Who should maintain the car during the loan?
When you enquire about a loan, you will be asked to provide proof of insurance. Throughout the duration of the loan, it will be your duty to keep that insurance paid and up-to-date. All maintenance falls on you, the owner of the car. Remember that you will have access to your car throughout the loan period, so MOT testing and servicing will continue to be your responsibility. Although some general wear and tear during the loan period is to be expected, the car should be maintained to roughly the same value as the agreed-upon loan. If changes that significantly reduce this value should occur, it is important for you to notify the loan company right away.
Will a Logbook Loan show up on a HPI check?

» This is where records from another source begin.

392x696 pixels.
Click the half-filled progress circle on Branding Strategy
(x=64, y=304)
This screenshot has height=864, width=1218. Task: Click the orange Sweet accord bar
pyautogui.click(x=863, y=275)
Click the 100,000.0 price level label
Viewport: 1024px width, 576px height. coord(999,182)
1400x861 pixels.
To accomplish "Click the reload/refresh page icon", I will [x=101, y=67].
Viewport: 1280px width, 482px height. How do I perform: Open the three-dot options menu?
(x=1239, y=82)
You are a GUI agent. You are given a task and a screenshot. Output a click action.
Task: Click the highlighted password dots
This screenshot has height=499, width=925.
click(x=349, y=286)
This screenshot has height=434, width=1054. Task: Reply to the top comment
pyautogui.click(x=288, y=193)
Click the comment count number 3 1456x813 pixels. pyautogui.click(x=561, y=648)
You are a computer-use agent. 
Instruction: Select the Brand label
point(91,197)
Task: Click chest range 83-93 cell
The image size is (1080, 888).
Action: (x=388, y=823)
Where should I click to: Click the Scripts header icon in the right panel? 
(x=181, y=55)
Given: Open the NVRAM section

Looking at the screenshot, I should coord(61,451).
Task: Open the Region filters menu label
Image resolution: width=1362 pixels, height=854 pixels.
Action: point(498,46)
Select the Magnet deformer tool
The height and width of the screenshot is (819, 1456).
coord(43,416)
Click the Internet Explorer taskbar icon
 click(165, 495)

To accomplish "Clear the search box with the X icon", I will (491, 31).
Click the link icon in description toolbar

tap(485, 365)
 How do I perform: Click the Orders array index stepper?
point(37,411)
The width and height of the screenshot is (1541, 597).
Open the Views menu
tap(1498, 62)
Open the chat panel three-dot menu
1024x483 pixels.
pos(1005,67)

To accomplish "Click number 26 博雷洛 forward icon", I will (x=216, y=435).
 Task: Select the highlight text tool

An HPI Check is a car check which is provided by HPI ltd. which scrutinises the history of motorised vehicles that are registered in UK including vans, motorbikes and cars. The HPI check report alerts you to any kind of worrying information that’s held against the car by insurance or finance companies, the police, the DVLA, and such other industry bodies. A loan against your car will show as a Bill of Sale Agreement. If for any reason it doesn’t show on a HPI check then the HPI guarantee will offer reimbursement of up to £30,000.
What is the repayment duration?
Your loan can be arranged with either a 12, 18 or 36 month duration and since there are no penalties for early repayment you can save money on interest payments by settling the account early.
Those were a selection of the most popular FAQs we receive regarding borrowing against your car. Hopefully they have answered any questions you had, however if you would like to find out more then simply get in touch with an advisor by completing the simple from on this page.